_REQUEST 1:_ Format the stretch of the listing from the line containing "Tick the checkbox" through the line containing "will click(2328, 1465)." as a JSON list of strings, one string per line, leaving out any blank lines.

_PASSAGE:_
- - - - - - -

In this purely inner experience of the sacred marriage, the
dreamer experiences herself as Hera the Perfected or Fulfilled One.
This often has a quieting effect on the drive to be a mate and the
need to be married.


THE SPURNED WOMAN:
THE NEGATIVE HERA PATTERN
The goddess Hera did not express anger at Zeus for his public
infidelities. The pain she felt at being rejected by him and at being
humiliated by his affairs she channeled into vindictive rage directed
at the other woman or at children fathered by Zeus. The Hera arche-
type predisposes women to displace blame from her mate—on whom
she is emotionally dependent—onto others. And Hera women react
to loss and pain with rage and activity (rather than with depression,
as is typical of Demeter and Persephone). In my analytic work, I’ve
found that vindictiveness is a mental sleight of hand, which makes
a Hera woman feel powerful rather than rejected.
Jean Harris is a contemporary personification of the spurned Hera.

- - - - - - -

_STORED RECORDS:_
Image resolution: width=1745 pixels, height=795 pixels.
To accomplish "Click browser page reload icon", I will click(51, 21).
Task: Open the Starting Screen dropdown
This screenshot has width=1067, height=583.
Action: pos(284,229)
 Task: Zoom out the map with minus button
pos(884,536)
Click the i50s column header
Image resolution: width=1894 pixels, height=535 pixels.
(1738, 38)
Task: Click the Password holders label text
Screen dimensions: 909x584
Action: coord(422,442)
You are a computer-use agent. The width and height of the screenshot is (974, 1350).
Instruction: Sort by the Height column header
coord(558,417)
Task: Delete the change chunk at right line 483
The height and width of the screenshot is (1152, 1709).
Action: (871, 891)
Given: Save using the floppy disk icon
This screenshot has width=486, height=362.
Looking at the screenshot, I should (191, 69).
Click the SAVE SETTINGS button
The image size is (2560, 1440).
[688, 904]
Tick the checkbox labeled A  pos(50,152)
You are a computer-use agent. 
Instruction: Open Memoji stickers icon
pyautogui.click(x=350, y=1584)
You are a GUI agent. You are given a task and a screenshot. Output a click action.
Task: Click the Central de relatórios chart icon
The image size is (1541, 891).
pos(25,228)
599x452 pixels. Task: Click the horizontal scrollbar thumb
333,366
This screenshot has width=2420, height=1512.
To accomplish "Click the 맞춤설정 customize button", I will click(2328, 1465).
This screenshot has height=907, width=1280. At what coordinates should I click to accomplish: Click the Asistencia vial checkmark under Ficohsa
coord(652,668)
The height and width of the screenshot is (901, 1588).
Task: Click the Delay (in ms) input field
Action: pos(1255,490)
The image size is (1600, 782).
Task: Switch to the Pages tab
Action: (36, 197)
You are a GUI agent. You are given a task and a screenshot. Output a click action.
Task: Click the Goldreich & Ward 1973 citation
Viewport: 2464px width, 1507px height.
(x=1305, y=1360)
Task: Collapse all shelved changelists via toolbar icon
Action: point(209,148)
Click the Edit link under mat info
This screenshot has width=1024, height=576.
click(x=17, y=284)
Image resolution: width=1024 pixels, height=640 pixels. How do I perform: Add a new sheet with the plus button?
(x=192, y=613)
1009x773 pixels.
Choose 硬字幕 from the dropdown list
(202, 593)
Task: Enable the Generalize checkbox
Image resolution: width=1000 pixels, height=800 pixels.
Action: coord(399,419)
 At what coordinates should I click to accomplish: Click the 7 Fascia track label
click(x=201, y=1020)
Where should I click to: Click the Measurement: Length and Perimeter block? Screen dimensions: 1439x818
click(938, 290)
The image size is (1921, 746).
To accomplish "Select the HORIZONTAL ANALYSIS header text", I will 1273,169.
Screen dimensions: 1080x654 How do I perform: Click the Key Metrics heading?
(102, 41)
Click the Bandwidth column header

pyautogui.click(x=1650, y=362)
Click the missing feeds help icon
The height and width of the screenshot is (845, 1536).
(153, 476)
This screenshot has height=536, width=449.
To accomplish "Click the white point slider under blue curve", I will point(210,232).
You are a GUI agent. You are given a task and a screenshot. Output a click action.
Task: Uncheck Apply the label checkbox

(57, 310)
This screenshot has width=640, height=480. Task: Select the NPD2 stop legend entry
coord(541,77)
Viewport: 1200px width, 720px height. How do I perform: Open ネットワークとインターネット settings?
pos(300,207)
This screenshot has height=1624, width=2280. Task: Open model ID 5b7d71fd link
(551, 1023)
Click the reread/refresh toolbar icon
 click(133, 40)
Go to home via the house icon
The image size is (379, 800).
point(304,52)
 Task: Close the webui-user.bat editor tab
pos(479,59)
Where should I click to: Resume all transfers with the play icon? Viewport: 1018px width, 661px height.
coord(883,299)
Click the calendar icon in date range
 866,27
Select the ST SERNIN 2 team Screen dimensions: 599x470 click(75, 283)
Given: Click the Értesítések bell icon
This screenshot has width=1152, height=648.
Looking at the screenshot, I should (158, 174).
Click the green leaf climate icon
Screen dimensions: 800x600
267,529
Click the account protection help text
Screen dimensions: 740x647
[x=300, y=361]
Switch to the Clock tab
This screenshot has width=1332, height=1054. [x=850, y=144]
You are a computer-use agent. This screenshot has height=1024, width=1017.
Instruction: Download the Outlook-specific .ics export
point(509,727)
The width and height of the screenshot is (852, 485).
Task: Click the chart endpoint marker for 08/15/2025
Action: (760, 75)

- - - - - - -

_REQUEST 2:_ Name every Greek deity mentioned in the passage on the spurned Hera.

_WRITTEN SOLUTION 1:_
[
  "Tick the checkbox labeled A  pos(50,152)",
  "You are a computer-use agent. ",
  "Instruction: Open Memoji stickers icon",
  "pyautogui.click(x=350, y=1584)",
  "You are a GUI agent. You are given a task and a screenshot. Output a click action.",
  "Task: Click the Central de relatórios chart icon",
  "The image size is (1541, 891).",
  "pos(25,228)",
  "599x452 pixels. Task: Click the horizontal scrollbar thumb",
  "333,366",
  "This screenshot has width=2420, height=1512.",
  "To accomplish \"Click the 맞춤설정 customize button\", I will click(2328, 1465)."
]

_WRITTEN SOLUTION 2:_ Hera, Zeus, Demeter, Persephone